» **Set problem**: Could you render the items from the line containing "This screenshot has height=547, width=994." through the end of the items as a two-column CSV with the columns request and answer, one row per item, each value in a single quoted field with line breaks replaced by spaces? Leave the pictures out.

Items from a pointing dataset
···
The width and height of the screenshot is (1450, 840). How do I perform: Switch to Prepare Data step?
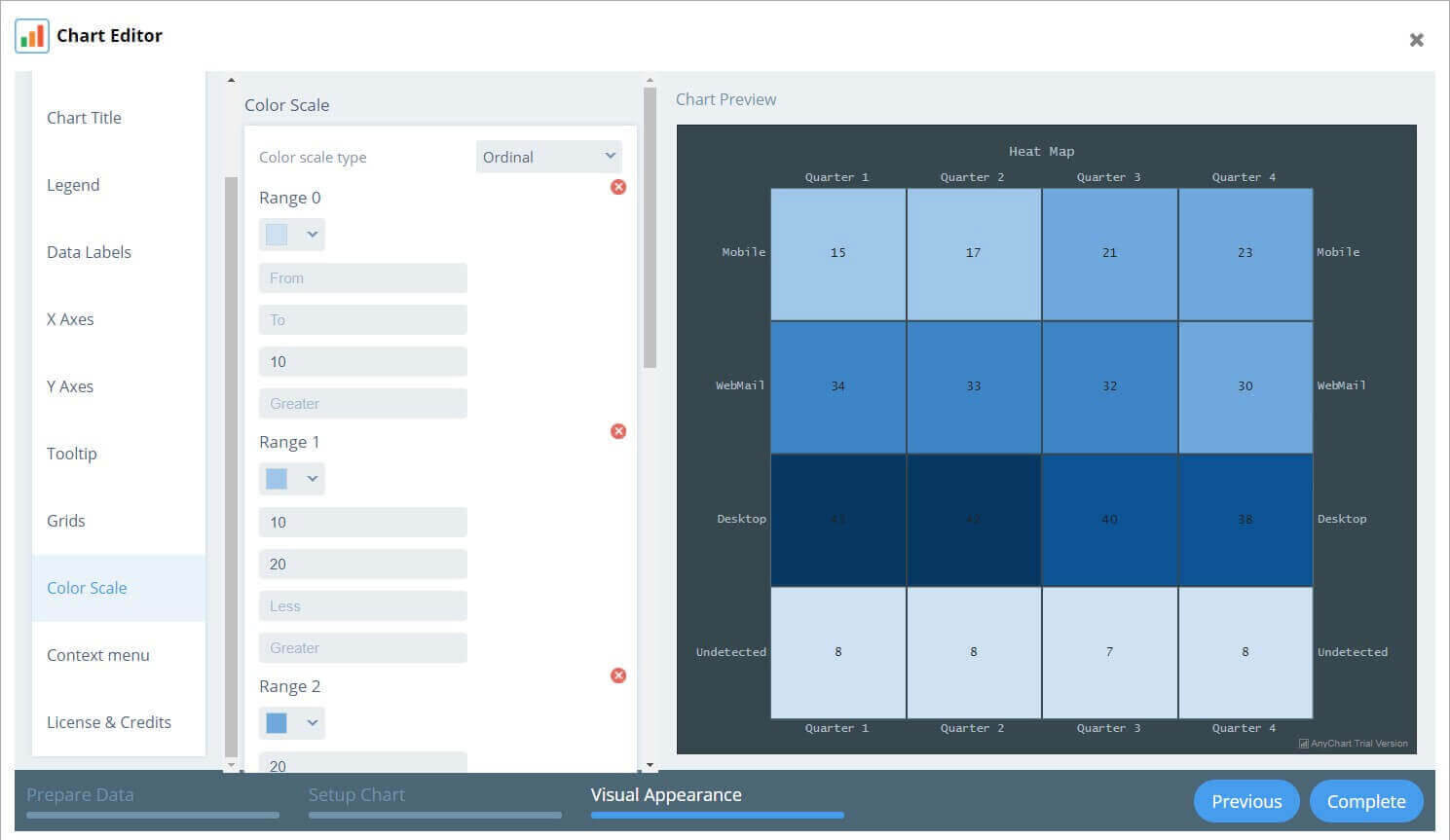tap(80, 795)
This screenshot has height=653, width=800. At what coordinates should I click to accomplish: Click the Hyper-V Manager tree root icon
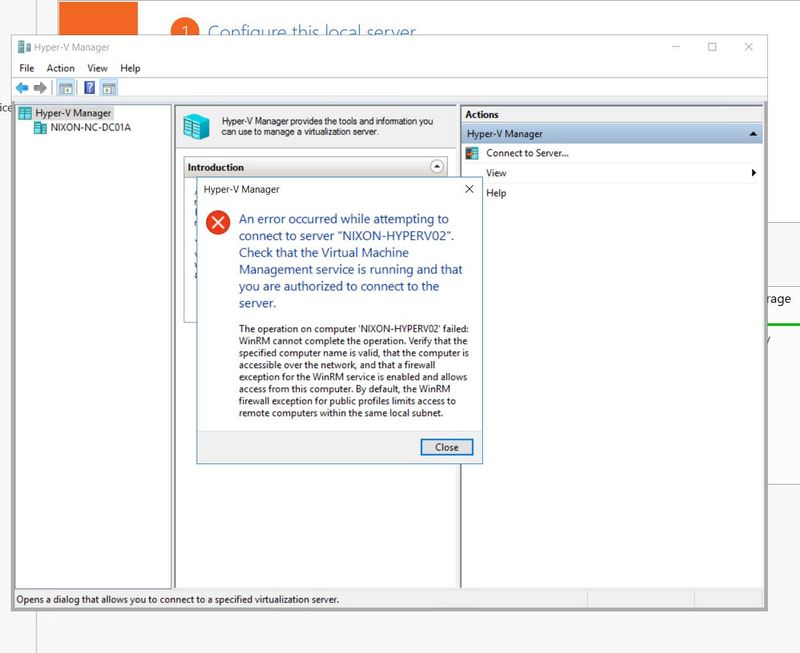pyautogui.click(x=23, y=113)
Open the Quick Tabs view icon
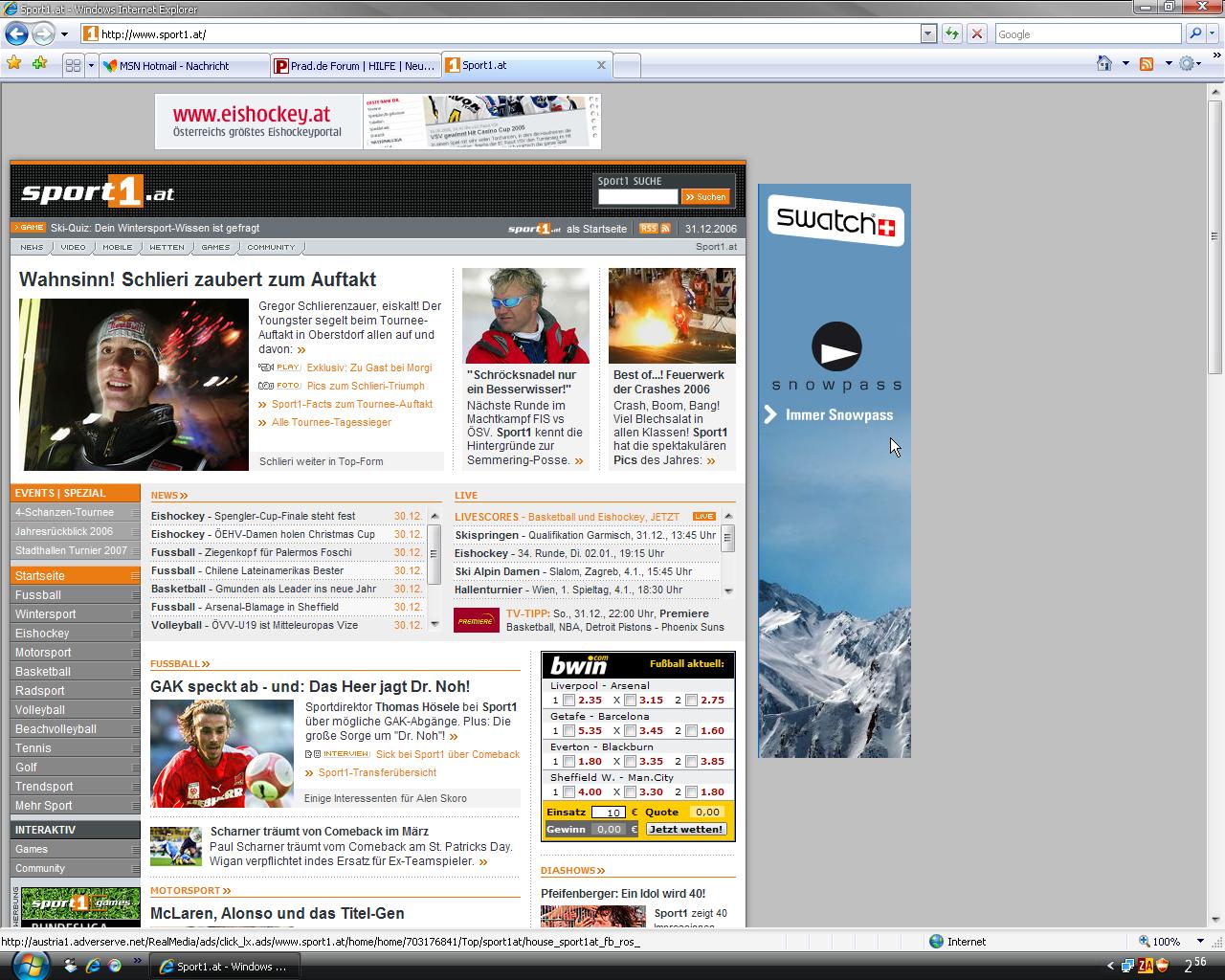Screen dimensions: 1225x980 [73, 65]
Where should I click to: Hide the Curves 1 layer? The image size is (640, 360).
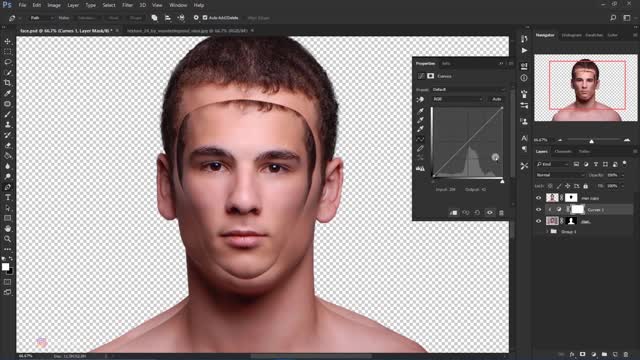click(x=538, y=209)
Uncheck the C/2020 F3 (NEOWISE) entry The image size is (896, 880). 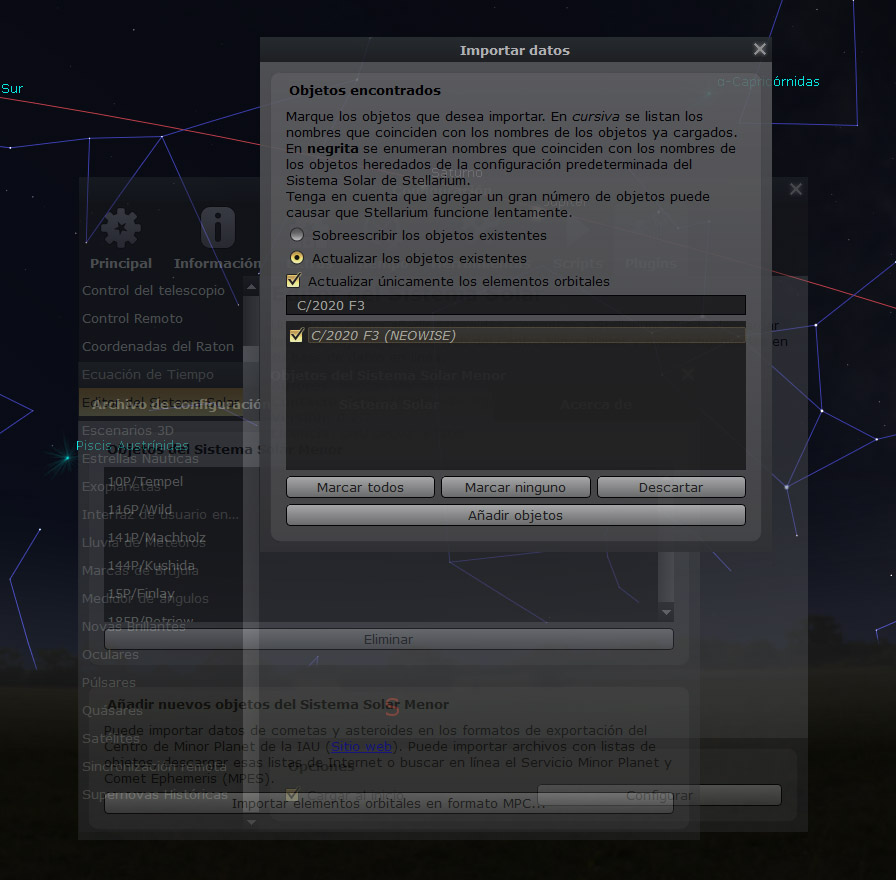click(296, 336)
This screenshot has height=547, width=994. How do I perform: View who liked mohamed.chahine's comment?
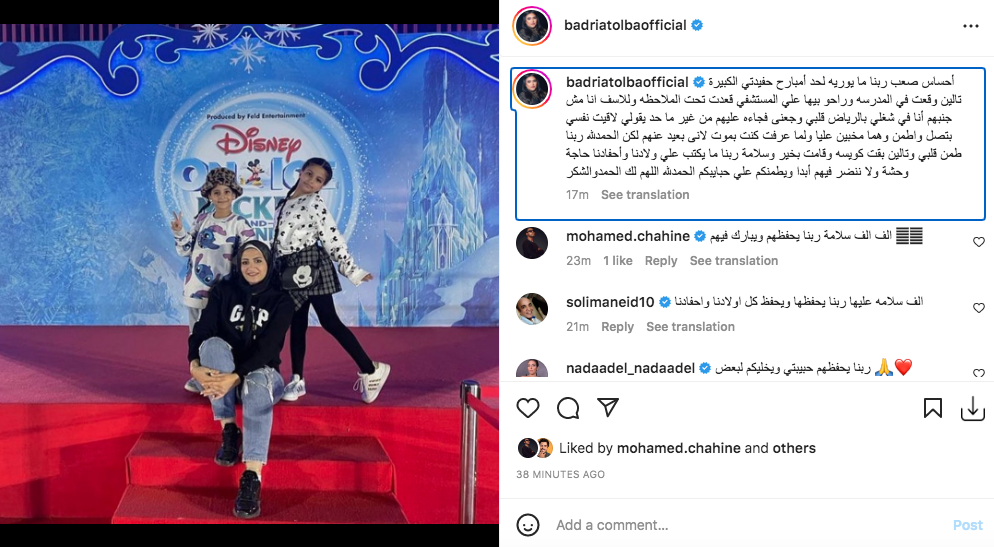[x=617, y=261]
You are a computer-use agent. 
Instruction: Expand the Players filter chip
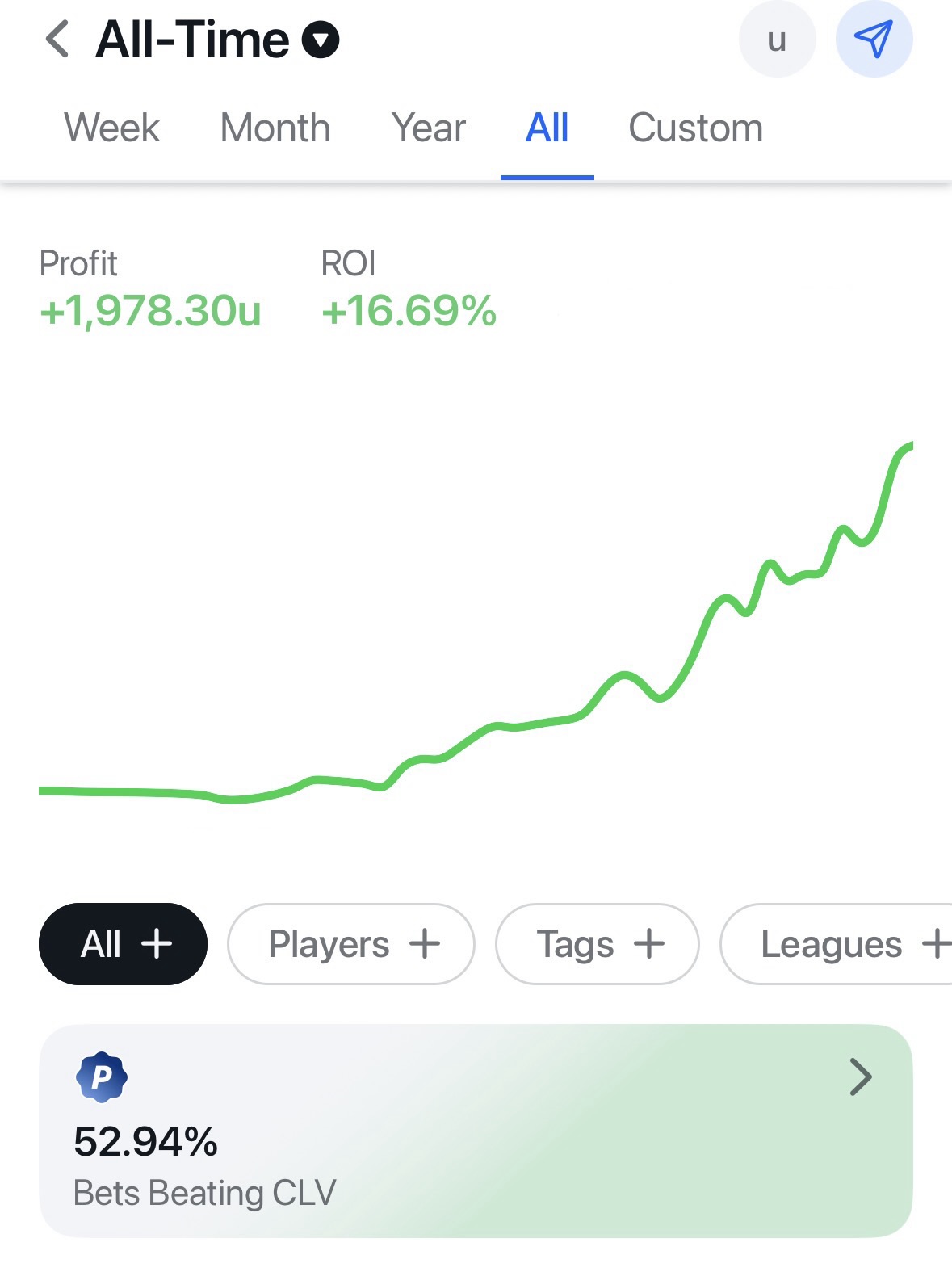(329, 944)
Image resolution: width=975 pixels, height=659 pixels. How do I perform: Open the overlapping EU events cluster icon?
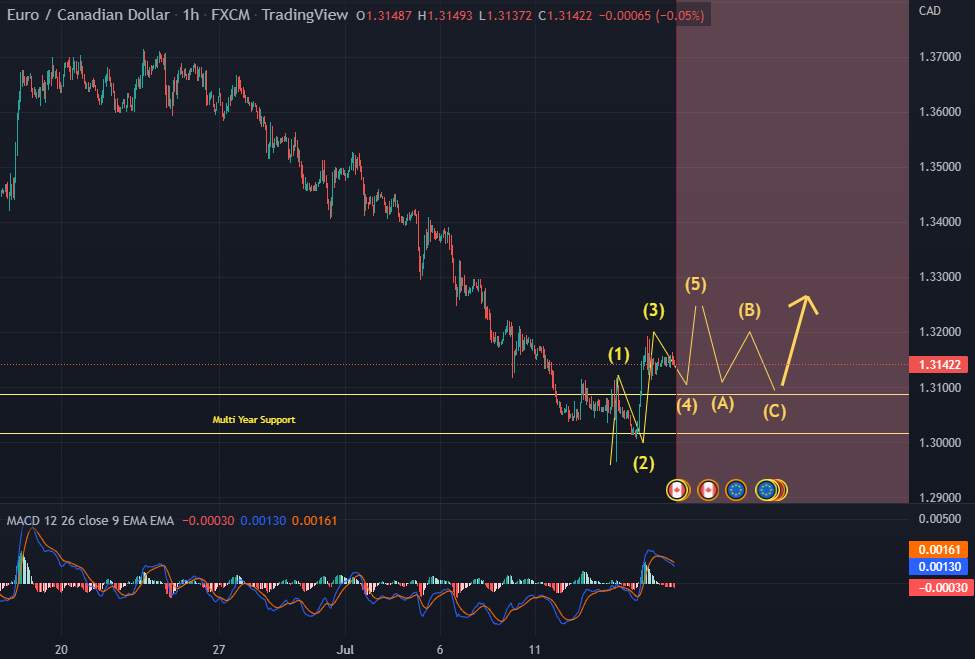click(x=765, y=489)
···
» **Task response**:
request,answer
"This screenshot has height=547, width=994. How do I perform: View who liked mohamed.chahine's comment?","[x=617, y=261]"
"You are a computer-use agent. Instruction: Expand the Players filter chip","(329, 944)"
"Image resolution: width=975 pixels, height=659 pixels. How do I perform: Open the overlapping EU events cluster icon?","click(x=765, y=489)"